Kartellgericht keine Hürde für Stromlösung

Die Strom Austria wird der erste Bewährungsfall für die neuen Einrichtungen Kartellbehörde und Kartellgericht. Mit einer Untersagung ist nicht zu rechnen.

WIEN. Bis Ende Juni wollen die Partner der geplanten "Strom Austria" - Verbundgesellschaft sowie die Landesversorger von Wien, Niederösterreich, Oberösterreich und dem Burgenland - die Verträge für die ostösterreichische Stromlösung ausverhandelt haben. Mit einem Scheitern des Deals wird in Verhandlungskreisen nicht mehr gerechnet - obwohl der Teufel im Detail stecke, und noch einige Probleme zu überwinden sind. Nach Genehmigung der Verträge durch die Organe der einzelnen Unternehmen muß die Kooperation, bestehend aus zwei Handelsgesellschaften, bei der Kartellbehörde angemeldet werden. Dies wird vermutlich die erste große Bewährungsprobe für die neue Institution, die mit Inkrafttreten des neuen Kartellrechts Anfang Juli ihre Arbeit aufnimmt.

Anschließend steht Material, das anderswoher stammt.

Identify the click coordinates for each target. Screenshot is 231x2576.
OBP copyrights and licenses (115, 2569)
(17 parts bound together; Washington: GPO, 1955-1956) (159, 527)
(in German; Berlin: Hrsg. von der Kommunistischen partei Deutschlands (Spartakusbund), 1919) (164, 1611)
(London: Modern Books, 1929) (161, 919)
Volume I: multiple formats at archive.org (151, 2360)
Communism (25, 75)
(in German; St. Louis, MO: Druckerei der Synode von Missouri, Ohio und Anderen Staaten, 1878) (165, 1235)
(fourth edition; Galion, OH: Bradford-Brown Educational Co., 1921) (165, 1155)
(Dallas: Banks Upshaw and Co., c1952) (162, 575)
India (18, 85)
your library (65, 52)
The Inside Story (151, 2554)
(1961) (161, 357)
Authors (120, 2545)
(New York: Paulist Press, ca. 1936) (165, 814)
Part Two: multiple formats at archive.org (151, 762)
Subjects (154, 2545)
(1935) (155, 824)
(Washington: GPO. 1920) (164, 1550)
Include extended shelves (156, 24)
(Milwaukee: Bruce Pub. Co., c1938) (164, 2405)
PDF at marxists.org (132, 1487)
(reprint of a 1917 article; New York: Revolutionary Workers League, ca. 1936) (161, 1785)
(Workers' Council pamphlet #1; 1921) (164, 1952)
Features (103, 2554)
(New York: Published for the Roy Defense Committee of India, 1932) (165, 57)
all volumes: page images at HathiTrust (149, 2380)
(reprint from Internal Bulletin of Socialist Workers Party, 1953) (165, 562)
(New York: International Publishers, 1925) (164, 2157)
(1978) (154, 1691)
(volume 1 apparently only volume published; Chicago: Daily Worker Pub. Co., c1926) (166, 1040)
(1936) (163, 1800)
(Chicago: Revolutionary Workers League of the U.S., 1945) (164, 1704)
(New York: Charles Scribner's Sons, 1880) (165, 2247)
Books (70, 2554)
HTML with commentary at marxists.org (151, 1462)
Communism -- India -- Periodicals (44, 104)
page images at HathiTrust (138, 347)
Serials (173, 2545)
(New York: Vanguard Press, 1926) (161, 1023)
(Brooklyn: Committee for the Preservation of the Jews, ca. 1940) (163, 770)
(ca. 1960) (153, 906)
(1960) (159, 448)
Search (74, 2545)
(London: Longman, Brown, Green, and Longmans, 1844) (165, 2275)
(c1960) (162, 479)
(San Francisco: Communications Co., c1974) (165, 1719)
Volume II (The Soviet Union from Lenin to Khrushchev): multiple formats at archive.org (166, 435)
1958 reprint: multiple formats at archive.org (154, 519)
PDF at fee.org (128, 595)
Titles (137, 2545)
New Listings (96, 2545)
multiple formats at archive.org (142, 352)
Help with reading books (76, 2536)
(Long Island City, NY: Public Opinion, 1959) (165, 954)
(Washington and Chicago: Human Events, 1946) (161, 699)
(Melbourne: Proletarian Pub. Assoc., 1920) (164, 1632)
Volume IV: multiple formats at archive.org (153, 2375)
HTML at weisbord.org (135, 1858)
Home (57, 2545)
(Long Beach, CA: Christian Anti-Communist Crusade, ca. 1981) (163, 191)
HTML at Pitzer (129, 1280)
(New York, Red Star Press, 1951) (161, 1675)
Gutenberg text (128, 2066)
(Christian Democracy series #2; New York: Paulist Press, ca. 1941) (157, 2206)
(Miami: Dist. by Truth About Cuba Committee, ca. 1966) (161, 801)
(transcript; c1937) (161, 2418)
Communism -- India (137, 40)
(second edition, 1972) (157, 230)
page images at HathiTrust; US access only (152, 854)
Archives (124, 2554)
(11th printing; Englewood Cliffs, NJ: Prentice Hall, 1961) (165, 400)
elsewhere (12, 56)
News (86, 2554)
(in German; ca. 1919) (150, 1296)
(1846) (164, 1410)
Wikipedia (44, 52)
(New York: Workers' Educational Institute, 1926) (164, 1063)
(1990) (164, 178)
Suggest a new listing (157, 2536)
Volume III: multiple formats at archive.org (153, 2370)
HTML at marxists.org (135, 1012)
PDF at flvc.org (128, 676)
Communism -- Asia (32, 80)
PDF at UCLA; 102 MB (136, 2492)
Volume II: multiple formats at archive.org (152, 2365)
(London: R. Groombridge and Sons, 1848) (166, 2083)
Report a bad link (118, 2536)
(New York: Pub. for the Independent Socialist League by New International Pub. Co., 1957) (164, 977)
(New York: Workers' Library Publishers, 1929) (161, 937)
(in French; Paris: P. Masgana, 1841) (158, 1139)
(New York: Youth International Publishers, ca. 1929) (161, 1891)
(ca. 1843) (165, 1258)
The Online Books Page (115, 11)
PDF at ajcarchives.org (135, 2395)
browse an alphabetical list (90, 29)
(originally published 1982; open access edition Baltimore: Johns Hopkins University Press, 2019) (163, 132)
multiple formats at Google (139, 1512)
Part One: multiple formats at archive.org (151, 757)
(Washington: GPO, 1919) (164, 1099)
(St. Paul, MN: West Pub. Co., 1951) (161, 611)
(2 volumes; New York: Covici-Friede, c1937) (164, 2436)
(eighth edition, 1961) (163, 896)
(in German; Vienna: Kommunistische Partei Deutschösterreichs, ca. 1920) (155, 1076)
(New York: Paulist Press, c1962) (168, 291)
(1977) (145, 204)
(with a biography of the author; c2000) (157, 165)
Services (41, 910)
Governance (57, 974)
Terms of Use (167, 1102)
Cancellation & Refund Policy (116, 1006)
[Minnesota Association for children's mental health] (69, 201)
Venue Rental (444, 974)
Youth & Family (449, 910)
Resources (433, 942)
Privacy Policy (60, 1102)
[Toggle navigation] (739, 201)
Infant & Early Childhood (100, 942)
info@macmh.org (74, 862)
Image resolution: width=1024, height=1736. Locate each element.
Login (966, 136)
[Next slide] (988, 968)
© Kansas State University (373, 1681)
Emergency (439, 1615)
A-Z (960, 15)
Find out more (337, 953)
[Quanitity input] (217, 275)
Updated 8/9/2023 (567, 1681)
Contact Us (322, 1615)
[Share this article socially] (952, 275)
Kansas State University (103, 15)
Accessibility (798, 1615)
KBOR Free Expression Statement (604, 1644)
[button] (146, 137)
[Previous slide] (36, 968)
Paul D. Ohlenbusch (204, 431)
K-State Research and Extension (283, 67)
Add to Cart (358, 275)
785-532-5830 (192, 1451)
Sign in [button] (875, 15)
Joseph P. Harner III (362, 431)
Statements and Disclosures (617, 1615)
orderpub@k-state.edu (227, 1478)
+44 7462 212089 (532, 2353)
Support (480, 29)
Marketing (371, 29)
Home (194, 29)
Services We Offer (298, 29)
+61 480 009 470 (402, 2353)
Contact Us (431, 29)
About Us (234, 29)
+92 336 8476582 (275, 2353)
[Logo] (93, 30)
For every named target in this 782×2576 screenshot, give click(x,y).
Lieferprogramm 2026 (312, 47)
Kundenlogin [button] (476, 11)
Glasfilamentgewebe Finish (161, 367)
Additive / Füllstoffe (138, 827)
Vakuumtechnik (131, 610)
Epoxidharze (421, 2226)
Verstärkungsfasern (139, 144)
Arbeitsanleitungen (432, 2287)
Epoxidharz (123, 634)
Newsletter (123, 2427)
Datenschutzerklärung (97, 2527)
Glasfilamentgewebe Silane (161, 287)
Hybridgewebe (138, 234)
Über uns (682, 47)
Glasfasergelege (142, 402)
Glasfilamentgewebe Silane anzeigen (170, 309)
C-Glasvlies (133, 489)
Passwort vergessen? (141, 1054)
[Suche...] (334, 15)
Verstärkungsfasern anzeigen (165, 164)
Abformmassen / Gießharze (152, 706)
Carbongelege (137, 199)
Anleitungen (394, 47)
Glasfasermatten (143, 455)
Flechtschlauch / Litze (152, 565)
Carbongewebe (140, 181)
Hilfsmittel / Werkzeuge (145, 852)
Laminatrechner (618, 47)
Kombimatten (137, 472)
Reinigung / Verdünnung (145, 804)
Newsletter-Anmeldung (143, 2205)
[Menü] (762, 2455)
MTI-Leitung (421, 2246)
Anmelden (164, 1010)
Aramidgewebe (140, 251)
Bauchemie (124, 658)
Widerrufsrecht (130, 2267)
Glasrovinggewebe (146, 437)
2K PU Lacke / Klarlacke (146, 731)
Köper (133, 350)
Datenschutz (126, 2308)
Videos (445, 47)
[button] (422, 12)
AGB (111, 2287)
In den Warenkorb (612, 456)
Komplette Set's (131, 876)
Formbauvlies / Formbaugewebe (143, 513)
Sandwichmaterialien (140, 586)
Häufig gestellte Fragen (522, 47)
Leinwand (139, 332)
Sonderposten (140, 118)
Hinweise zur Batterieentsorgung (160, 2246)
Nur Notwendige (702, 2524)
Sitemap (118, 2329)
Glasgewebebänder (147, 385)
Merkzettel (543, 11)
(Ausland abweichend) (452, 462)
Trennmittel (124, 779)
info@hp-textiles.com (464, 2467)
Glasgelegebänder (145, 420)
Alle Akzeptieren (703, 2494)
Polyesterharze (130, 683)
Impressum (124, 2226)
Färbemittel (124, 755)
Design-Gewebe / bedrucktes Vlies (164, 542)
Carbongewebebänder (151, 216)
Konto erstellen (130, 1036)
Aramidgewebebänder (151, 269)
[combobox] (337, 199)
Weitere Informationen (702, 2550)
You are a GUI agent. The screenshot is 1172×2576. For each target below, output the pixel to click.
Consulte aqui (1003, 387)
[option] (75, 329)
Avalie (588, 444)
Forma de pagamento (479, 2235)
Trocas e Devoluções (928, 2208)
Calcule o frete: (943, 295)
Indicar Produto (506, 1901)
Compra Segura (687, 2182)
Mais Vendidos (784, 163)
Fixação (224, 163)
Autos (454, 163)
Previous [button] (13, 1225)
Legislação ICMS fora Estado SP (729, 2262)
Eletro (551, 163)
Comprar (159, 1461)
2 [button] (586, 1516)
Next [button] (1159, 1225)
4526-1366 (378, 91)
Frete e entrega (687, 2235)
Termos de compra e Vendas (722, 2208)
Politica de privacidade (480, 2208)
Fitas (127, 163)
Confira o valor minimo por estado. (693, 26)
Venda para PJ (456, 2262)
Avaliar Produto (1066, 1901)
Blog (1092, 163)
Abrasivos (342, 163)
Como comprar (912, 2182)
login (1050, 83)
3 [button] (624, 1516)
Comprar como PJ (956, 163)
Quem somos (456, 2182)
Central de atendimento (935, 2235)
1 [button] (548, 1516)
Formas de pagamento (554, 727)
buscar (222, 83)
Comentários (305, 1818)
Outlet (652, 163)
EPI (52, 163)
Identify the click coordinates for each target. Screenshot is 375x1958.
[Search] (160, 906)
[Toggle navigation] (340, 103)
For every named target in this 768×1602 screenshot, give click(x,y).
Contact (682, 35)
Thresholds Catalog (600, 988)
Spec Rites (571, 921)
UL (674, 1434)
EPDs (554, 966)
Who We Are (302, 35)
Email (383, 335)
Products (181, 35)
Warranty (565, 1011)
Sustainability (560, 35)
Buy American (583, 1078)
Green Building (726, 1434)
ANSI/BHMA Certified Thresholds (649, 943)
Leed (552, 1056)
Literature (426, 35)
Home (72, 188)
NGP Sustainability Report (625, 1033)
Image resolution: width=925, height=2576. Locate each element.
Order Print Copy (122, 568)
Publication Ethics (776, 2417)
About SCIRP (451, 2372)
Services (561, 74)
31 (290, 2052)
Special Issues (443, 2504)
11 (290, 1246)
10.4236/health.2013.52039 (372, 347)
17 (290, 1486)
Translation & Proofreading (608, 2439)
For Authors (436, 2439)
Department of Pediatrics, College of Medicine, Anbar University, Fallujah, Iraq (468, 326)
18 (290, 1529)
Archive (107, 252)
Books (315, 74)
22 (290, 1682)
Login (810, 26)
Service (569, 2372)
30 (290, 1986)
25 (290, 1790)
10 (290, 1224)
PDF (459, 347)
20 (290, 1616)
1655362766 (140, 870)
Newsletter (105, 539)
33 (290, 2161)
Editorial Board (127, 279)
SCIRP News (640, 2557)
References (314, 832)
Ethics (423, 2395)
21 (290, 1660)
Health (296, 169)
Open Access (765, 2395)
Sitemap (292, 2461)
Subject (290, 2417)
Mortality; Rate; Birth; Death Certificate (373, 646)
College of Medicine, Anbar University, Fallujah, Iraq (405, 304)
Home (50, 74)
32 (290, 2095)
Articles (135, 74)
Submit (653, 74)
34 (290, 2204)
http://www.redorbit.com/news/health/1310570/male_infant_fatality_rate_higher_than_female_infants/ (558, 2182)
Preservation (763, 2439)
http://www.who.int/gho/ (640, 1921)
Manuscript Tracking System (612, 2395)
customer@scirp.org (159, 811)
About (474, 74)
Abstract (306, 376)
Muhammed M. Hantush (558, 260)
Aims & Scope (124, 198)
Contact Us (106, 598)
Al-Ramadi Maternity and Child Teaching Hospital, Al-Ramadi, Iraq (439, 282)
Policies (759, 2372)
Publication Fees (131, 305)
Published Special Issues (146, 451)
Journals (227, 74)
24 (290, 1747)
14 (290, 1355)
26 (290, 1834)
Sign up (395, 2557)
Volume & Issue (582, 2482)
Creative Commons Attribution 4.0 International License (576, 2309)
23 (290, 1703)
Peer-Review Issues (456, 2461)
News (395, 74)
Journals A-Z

Kartellrechtsexperten bezweifeln aber, daß die Stromlösung daran scheitern wird. Und das, obwohl die Partner der Strom Austria künftig praktisch ein Monopol bei den Konsumenten in Ostösterreich haben werden. Und obwohl das Gesetz festhält, daß der "Zusammenschluß zu untersagen ist, wenn zu erwarten ist, daß durch den Zusammenschluß eine marktbeherrschende Stellung entsteht oder verstärkt wird".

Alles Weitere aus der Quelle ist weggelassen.